Of the Fried criteria applied in this study, weight loss, self-reported exhaustion, and low physical activity refer to the participants’ pre-stroke states, while slow gait speed and low grip strength had to be assessed post-stroke and may have been influenced by the stroke incident [55, 56]. We have adjusted for stroke severity, but this may still comprise a methodical challenge in our study. Older patients are found more likely to underestimate their disability than younger patients [57, 58]. As studies have shown considerable discrepancies between self-reported function in ADL and actual physical impairment when objectively assessed [59, 60], we would argue that performance-based measures of physical function provide complementary information to self-reports. Considering that stroke is an acute incident, only self- or proxy-reported information about the pre-stroke state of a patient will normally be available for health professionals in a clinical setting, while performance-based measures of physical and cognitive state must be done post stroke. This is a challenge clinicians are facing when identifying frailty in all acute settings, and use of a simple screening tool such as Fried phenotype model would therefore be more feasible compared to more comprehensive assessments as for example a Frailty Index [61] that would embrace broader aspects of frailty. Further discussion on how to best identify patients with frailty in acute settings is of importance and should be a topic for further research.
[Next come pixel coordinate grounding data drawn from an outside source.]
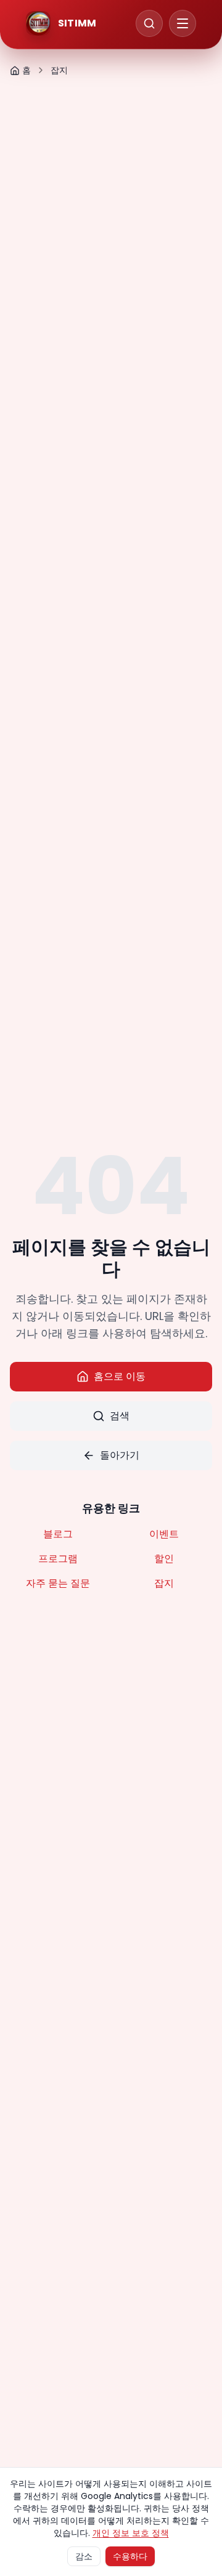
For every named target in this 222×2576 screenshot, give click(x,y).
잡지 (164, 1583)
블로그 (58, 1534)
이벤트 (164, 1534)
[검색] (149, 23)
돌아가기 (119, 1455)
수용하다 (130, 2556)
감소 (83, 2556)
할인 (164, 1559)
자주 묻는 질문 (58, 1583)
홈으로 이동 (120, 1376)
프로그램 (58, 1559)
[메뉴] (182, 23)
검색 (120, 1416)
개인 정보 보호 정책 (130, 2533)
The major strengths of our study were the large sample size, including more than 600 participants hospitalised with acute stroke from five stroke units in different health regions in Norway, and the high percentage of participants assessed at follow-up with small amounts of missing data.

There are some limitations in this study. First, the study population is slightly younger with smaller strokes and better pre-stroke mRS scores compared to the general Norwegian stroke population [62]; the results are valid for this patient population, meaning that the frailest patients with the most severe strokes have not been included. Secondly, we used the EQ-5D-5L which has been validated for stroke patients [63], but as there is no Norwegian value set available to this date, we used the Danish set being the only Scandinavian version available, and we do not know if this would differ from a Norwegian value set. Lastly, we used a modified version of the Fried criteria that has not been validated. However, both the differences in the groups’ baseline characteristics and clear findings regarding HRQoL are in line with previous research and indicate that our modified version has succeeded in classifying participants as robust, pre-frail, or frail.

Conclusion

In this study including participants with mainly minor strokes, we found that participants with frailty and pre-frailty reported lower levels of HRQoL at 3 and 18 months post-stroke compared to the robust participants. The robust participants reported fairly good HRQoL that remained stable over time, whereas participants with frailty experienced impaired HRQoL that continued to deteriorate for a long time after the stroke. Especially the functional domains were impaired and continued to deteriorate. Hence, the conception of frailty deserves a larger focus in stroke units in order to provide better personalised treatment, rehabilitation and care planning, and the implementation of routine frailty screening among older patients with acute stroke should be considered.